Comment: Will the IEA reflect China’s coal use – and emissions reductions – in its new report?

The world seemed to be waking up to the prospect that renewable energy could be the future.

G7 leaders have recently committed themselves to decarbonisation – phasing out fossil fuels – by the end of this century. That’s 50 years too late if we are to avoid catastrophic temperature rises – but it’s a start.

This was quickly followed by BP’s statistical review of world energy 2015, which confirmed that the growth in fossil fuels was outstripped by other energy sources last year for the first time ever. Fossil fuels delivered less than half of total growth in energy production.

That meant that the growth in global CO2 emissions last year was half what it might have been, because of renewables

In China itself, all its growth in energy consumption last year was met by renewable energy.  And it can go much further. Two influential Chinese think tanks say renewable energy could be delivering over half of China’s total power needs in the 2020s.

Coupled with that has been the drop in China’s coal consumption, and energy-related CO2 emissions, which fell 1% in 2014, and a further 5% in the first four months of 2015.

The drop in emissions in those four months was equal to the total emissions of the UK in the same period.

It’s the first significant fall in CO2 since China’s reform process began in the late 1970s, and could transform expectations of when the global emissions peak will be reached – as long as other major emitters also accelerate their emission cuts.

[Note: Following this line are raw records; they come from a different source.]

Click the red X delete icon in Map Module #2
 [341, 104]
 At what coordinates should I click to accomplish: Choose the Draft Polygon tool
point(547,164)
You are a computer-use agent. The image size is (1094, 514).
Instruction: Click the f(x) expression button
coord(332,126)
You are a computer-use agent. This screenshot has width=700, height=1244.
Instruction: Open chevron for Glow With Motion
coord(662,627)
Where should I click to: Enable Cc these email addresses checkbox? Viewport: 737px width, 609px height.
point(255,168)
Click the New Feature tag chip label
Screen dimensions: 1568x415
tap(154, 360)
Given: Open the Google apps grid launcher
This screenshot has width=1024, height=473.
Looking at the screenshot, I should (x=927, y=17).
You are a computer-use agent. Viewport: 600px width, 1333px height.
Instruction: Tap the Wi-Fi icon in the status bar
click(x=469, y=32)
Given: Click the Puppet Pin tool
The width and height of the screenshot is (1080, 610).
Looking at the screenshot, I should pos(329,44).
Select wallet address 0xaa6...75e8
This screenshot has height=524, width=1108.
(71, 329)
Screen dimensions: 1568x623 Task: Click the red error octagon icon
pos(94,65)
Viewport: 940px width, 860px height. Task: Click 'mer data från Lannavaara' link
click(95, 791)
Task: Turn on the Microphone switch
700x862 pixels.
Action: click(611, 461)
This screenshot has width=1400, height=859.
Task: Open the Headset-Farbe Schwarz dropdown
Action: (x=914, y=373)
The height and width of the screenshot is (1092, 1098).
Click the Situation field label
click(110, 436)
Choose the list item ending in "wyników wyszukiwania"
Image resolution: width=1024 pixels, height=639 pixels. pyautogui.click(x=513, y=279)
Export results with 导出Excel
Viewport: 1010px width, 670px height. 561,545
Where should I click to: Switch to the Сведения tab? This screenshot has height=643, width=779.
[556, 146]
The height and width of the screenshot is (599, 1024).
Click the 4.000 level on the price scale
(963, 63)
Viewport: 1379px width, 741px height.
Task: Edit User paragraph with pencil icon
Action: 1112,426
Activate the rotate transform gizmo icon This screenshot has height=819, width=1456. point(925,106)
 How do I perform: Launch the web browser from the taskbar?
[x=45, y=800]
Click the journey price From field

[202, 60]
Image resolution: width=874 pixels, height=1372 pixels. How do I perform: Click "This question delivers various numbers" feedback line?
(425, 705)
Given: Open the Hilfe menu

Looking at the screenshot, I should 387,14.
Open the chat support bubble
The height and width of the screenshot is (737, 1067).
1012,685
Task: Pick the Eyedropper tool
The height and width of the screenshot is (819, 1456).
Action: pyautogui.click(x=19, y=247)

The dramatic changes in China show how fast progress can happen. China’s rapid CO2 growth in emissions has levelled off faster than anyone expected so far, driving a reduction in global emissions.

We’ll know more about China’s climate targets, signalling its future plans to decarbonise, soon. The global superpower has been cautious in the past, pledging a 40-45% carbon intensity reduction target from 2005 to 2020.

It now looks like China may surpass this target. The dramatic change in CO2 emission outlook will make a huge difference to global action on climate change, and could enable the world’s CO2 emissions to peak much earlier than previously thought.

Will the International Energy Agency (IEA) be taking the dramatic changes in China into account in its special report on the world’s energy outlook on Monday? In the past, the IEA has grossly under-estimated the growth of renewables, and seems wedded to the continuation of coal, the world’s most polluting form of energy.

The IEA needs to wake up to what’s happening in the world, especially in China. We are on the threshold of a new post-fossil fuel era.

That would be the best message to take to Paris this winter– the realistic chance of keeping global temperature change within 2 degrees Celsius, and bringing the fossil fuel era to an end.